One of the factors in these swings is that government allows large corporations to operate on different standards from those describe above for small businesses. For example, on April 26, 2011, the New York Times reported that Ford Motor Company made a quarterly profit of $2,550,000,000 ($2.55 billion). The same article reported that Ford’s chief executive is being paid $26,500,000 ($26.5 million) a year. (See http://www.nytimes.com/2011/04/27/business/27ford.html?_r=1&ref=fordmotorcompany). But it requires much internet searching to discover that Ford had a long term debt of $101,640,000,000 ($101.64 billion) on 3/31/11. (See http://ycharts.com/financials/F/quarterly_balance_sheet) How can a business claim to make a profit of $2.55 billion while still owing $101.64 billion in debt? And it is not uncommon for corporations with similar debts to pay share holders a dividend when the corporation hasn’t really made a profit. This practice allows corporations to channel borrowed money to share holders.
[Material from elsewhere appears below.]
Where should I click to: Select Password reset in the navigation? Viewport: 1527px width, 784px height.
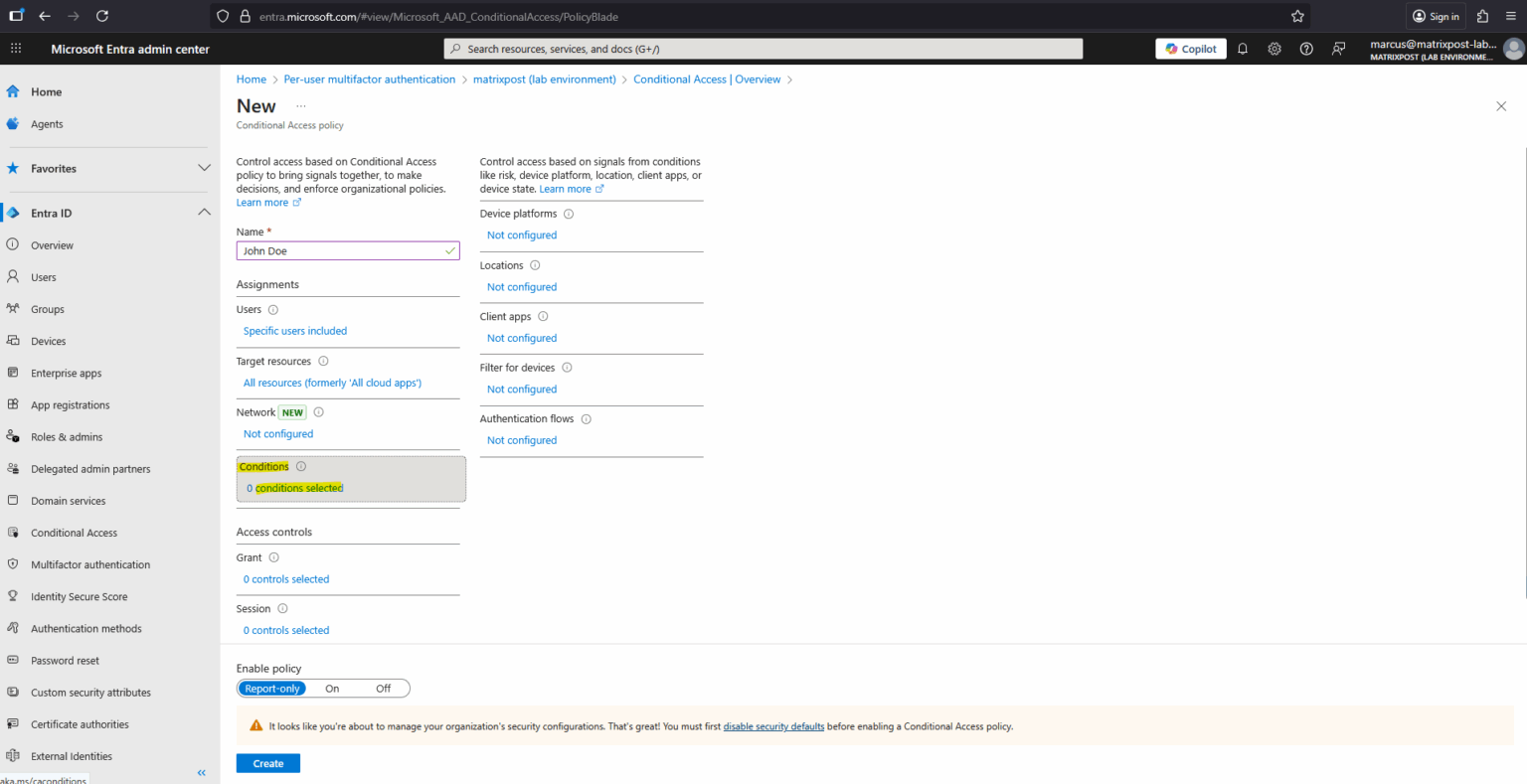[66, 660]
Why play this game or any of the other shell games played by Wall Streeters and bankers? The fundamental issue is that they want people to buy and sell “things” in their markets. Their “things” include stocks, bonds, derivatives, etc. They don’t care about the fundamental value of what they sell. The more attractive they can make purchasing their “things,” the more fees they can charge. The more ups and downs in the markets the more people buy and sell.

Regardless of the real value of what they sell, fees are their source of income. Their income is used to pay Wall Streeters and bankers huge salaries and bonuses. As long as these people are allowed to play their games, they will continue to channel money into their personal accounts while not creating real wealth for the American people. And they will do nothing to provide meaningful help for advancing black Americans into the mainstream economy.

Using the money from their personal and corporate accounts these people donate large amounts to political campaigns. They donate to candidates in both parties and, to a certain extent it doesn’t make any difference who wins. They have great influence with either candidate going into an election. Without regard for what should be done for black Americans, Wall Streeters and bankers only care about maintaining their games and the very large sums of money that flow into their personal accounts. As long as voters continue to allow themselves to be distracted by meaningless fringe issues that make up most campaign noise, economic swings that benefit a few will continue. Until American voters make it clear to politicians that changes must be made, nothing meaningful will be done for black Americans. What do readers think about this? Joseph L. Bass, Ed.D.

1 comment:

Noshi said...

This was a wonderful article. I learned a lot! I think this can apply to the general American population as well. We are all being screwed over by Wall Streeters and bankers.